I definitly see the the point of transfering the bulk work to a model instead of manually setting the rewards. I just have a hard time accepting that the LLM is based on milliards of real entries and the reward model is based on much fewer still is able to just how well it’s performing. Couldn’t it easily be fooled? To some part this is the reward hacking that is mentioned, but it could be more subtle.

I have heard that a reward model could be based on a pretrained LLM, would that be more acceptable?

Not sure if sets my mind at ease. It’s kind of the blind guiding the blind. Especially since I assume the model being trained is supposed to be better than anything else available. This would not be the case when reducing the model complexity for inference, but I guess alignment is done on the full model rather than a reduced model.

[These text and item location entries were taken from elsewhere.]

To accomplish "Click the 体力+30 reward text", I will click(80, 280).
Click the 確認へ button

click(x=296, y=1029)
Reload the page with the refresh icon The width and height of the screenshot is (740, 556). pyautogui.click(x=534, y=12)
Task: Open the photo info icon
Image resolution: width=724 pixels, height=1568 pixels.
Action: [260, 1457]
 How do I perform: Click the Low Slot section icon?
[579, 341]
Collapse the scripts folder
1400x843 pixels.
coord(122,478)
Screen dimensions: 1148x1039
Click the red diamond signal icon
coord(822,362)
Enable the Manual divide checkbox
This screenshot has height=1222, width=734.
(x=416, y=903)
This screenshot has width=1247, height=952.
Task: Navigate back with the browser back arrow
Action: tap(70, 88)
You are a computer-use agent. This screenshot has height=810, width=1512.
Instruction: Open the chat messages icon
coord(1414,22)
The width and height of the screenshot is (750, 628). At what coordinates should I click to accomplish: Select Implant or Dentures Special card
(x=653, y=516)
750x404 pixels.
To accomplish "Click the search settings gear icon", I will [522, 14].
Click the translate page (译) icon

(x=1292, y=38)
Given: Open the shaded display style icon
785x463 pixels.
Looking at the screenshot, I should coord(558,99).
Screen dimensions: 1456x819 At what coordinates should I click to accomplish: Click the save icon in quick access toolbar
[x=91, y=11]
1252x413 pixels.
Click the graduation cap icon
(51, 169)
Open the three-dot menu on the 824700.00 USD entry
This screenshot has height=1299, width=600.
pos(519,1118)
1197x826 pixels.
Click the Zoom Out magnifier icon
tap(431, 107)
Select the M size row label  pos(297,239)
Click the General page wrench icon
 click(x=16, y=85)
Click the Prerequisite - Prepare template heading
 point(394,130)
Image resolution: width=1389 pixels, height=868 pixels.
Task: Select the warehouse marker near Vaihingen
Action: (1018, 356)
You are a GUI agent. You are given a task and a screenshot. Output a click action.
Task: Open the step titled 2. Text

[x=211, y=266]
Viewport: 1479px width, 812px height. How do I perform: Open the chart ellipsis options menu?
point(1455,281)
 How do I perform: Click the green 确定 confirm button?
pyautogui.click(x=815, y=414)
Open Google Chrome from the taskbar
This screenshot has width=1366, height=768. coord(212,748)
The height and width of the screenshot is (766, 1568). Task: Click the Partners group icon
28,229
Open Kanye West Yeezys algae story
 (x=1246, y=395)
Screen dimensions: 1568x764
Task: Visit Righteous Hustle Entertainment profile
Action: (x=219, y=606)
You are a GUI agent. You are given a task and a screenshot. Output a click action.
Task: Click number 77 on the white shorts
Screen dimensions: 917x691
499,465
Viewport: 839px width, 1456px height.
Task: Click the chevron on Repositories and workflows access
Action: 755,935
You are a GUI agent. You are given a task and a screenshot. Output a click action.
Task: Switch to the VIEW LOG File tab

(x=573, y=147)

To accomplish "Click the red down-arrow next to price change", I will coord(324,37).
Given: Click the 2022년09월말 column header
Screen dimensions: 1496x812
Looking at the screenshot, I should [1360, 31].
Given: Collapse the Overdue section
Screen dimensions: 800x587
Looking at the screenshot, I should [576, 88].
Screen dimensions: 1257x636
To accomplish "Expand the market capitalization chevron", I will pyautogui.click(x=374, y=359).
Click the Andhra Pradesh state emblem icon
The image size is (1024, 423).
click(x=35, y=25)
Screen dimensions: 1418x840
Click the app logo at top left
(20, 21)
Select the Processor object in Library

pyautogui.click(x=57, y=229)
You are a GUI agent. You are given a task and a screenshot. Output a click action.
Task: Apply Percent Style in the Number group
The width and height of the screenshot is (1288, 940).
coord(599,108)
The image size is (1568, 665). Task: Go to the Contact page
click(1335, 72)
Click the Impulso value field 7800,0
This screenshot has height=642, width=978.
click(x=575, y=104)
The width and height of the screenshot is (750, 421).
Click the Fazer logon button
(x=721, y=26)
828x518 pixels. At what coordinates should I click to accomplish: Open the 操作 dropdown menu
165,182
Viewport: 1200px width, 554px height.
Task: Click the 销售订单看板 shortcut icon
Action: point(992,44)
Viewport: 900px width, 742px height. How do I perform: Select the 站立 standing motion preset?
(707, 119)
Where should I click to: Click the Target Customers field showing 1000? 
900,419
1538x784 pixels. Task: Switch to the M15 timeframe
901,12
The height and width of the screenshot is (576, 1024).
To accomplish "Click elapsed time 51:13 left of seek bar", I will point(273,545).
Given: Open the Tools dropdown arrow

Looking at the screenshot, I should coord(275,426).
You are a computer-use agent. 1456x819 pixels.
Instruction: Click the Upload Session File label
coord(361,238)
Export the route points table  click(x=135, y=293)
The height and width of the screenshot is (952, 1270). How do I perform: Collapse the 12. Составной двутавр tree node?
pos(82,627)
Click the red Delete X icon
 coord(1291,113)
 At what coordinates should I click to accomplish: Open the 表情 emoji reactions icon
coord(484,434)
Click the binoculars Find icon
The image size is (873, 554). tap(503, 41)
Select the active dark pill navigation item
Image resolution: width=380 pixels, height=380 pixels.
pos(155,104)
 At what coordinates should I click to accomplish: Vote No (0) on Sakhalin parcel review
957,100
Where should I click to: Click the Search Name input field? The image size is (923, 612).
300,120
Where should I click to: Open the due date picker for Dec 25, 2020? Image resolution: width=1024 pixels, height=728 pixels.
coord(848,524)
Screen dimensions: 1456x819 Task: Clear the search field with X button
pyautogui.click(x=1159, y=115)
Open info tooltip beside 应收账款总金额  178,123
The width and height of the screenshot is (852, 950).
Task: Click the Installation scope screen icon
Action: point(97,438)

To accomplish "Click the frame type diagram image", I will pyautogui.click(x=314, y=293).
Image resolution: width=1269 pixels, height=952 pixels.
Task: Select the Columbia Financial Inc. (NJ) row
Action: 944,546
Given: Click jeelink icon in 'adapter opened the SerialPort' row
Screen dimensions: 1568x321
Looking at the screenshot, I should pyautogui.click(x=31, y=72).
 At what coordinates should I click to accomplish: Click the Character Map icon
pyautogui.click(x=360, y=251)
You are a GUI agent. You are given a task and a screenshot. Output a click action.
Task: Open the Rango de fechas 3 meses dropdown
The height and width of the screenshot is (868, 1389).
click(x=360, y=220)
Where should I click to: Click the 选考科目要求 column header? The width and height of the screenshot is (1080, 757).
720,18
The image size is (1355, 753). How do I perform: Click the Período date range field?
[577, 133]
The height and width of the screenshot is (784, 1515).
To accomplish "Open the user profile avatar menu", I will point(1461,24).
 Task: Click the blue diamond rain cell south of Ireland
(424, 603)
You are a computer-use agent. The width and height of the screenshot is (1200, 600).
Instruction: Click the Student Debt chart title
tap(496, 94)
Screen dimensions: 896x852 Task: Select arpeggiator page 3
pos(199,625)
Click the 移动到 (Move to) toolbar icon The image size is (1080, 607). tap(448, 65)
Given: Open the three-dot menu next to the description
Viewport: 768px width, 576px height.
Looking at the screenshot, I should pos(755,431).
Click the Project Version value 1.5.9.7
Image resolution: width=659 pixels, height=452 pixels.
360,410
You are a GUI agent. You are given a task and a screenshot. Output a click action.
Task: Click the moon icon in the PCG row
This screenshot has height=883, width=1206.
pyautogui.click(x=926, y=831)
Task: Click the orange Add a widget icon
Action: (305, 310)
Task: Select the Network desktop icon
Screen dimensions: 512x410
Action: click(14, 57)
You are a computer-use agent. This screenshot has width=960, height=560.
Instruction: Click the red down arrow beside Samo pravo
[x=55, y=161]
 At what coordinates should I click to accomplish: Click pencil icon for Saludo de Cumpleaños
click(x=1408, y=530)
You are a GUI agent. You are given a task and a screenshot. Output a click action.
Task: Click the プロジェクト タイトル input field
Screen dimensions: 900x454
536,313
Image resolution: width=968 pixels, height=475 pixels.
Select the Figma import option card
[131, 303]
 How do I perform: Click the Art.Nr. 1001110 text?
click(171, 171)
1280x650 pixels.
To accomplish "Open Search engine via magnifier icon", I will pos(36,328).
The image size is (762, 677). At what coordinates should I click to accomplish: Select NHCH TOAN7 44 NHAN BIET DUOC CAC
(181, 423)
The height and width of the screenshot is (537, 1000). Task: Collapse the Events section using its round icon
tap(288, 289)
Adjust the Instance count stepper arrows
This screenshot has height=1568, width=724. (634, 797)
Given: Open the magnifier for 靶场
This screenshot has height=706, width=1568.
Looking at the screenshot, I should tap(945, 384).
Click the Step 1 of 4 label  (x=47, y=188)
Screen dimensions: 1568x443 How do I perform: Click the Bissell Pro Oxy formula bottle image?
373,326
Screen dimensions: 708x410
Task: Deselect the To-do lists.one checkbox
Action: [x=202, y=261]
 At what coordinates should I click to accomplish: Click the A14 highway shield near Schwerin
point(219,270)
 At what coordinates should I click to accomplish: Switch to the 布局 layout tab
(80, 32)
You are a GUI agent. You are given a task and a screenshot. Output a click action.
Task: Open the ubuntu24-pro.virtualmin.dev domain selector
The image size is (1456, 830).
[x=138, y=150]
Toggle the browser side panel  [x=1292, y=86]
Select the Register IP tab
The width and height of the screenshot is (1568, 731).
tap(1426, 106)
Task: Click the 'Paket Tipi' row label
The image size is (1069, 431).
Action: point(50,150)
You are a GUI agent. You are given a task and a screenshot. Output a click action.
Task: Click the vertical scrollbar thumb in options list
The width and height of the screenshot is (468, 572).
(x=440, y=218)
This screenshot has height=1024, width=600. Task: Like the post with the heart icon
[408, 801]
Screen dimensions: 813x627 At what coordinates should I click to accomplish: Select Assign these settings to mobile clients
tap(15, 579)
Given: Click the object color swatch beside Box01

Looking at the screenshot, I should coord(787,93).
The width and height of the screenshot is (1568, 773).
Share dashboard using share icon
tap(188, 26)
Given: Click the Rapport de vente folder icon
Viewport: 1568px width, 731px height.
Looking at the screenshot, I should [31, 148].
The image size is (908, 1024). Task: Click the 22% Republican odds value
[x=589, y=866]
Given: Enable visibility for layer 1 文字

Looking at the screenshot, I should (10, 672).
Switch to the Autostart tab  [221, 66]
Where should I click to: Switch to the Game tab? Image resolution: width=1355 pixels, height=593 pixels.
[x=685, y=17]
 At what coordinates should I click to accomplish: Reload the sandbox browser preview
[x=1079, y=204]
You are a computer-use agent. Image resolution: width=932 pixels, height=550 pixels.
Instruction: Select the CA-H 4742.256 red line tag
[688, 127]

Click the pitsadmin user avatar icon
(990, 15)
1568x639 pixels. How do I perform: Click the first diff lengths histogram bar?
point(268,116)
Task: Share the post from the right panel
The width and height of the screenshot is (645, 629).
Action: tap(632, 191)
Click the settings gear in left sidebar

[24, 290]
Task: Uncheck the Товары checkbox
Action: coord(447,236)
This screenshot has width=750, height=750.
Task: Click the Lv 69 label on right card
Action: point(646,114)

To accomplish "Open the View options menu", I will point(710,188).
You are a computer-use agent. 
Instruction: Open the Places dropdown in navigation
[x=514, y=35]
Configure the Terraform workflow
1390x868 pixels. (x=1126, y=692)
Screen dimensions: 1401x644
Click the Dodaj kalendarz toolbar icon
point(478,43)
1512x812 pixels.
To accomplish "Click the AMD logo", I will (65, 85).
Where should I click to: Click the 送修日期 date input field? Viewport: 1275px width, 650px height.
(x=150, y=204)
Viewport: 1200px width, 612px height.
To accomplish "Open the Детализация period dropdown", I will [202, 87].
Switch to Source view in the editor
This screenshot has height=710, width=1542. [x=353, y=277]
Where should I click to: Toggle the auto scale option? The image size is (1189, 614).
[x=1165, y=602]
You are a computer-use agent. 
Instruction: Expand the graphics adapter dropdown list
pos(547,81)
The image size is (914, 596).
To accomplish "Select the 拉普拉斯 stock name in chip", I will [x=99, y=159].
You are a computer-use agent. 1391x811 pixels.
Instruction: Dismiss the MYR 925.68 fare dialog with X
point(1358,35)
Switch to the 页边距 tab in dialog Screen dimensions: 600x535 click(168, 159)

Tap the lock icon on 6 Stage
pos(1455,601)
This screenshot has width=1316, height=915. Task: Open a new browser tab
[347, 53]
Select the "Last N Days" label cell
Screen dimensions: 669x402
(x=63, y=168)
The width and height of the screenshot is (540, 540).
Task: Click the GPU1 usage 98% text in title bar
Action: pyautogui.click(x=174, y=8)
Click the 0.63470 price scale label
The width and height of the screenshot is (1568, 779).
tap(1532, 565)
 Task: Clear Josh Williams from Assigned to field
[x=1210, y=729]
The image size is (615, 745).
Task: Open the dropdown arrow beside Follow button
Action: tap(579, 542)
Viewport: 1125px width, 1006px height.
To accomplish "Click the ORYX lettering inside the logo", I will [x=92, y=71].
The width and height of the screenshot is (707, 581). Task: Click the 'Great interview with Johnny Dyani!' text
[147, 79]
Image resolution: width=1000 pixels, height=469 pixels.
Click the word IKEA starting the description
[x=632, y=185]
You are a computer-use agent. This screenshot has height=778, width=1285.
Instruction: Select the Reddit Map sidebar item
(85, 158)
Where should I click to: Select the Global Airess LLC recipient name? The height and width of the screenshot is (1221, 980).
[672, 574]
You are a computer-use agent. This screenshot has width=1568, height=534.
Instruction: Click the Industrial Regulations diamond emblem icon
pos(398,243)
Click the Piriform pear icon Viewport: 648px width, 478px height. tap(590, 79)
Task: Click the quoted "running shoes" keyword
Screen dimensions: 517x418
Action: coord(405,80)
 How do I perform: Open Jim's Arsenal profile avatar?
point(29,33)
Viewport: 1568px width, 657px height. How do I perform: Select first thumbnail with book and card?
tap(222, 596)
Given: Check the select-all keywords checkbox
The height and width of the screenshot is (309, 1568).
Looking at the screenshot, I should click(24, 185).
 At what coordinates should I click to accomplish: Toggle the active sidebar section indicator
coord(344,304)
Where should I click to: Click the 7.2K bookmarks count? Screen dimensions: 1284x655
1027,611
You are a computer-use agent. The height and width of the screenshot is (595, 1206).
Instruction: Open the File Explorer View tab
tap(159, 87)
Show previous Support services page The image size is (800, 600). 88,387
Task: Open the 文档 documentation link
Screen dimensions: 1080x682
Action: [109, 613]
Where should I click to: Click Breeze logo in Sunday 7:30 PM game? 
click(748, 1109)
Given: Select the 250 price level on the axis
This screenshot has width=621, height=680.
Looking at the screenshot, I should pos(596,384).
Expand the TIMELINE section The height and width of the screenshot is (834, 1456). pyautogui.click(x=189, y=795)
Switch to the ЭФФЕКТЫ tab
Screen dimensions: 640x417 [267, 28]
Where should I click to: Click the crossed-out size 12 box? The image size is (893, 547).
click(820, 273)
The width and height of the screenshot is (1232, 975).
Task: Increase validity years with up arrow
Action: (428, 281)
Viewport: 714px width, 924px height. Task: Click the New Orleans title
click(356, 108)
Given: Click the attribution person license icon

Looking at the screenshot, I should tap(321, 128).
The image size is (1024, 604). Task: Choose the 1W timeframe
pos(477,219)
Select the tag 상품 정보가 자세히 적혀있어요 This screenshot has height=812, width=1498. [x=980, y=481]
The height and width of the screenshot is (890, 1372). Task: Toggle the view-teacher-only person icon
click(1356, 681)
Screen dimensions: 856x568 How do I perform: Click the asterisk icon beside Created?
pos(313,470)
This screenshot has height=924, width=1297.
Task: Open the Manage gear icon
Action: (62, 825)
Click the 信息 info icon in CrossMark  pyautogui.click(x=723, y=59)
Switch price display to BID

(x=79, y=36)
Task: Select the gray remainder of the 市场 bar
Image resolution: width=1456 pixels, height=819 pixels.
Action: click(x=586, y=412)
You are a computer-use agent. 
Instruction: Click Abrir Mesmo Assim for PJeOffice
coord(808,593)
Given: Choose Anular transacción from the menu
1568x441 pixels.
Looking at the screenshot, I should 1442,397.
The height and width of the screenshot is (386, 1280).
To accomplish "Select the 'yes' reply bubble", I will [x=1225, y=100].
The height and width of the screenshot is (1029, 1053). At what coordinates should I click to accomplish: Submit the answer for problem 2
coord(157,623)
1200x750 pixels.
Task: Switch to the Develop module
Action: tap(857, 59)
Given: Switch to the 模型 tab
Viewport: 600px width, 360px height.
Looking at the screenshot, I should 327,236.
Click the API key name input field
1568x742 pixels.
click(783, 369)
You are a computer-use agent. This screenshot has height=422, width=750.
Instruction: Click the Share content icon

Why is it the blind guiding the blind? More specifically, why is the reward model blind? The reward model is LLM based and is trained on the human feedback data.

Did you come across any reward model that was evaluated to be performing very poorly on the human feedback data, and still someone used it? If so, how poor was that evaluation result? If not, how do you justify your worry?

Raymond

First thing to note is that the LLMs objective is to model P(x_t|x_{t-1},\cdots,x_0) where the probability for the next token is over the entire vocabulary . This is much more complex than the reward model where it models P(y|(x_0,\cdots,x_T)) where y is binary. The former is much, much harder to solve than the latter. Therefore, requires millions of examples to train.

Any deep learning model can be fooled, no matter how complex it is. There is a separate branch of study on it.

As @Juan_Olano pointed out, all these are just (economically) viable solutions (or techniques) that are far from perfect. Deep learning is a game of gradients, still a black box.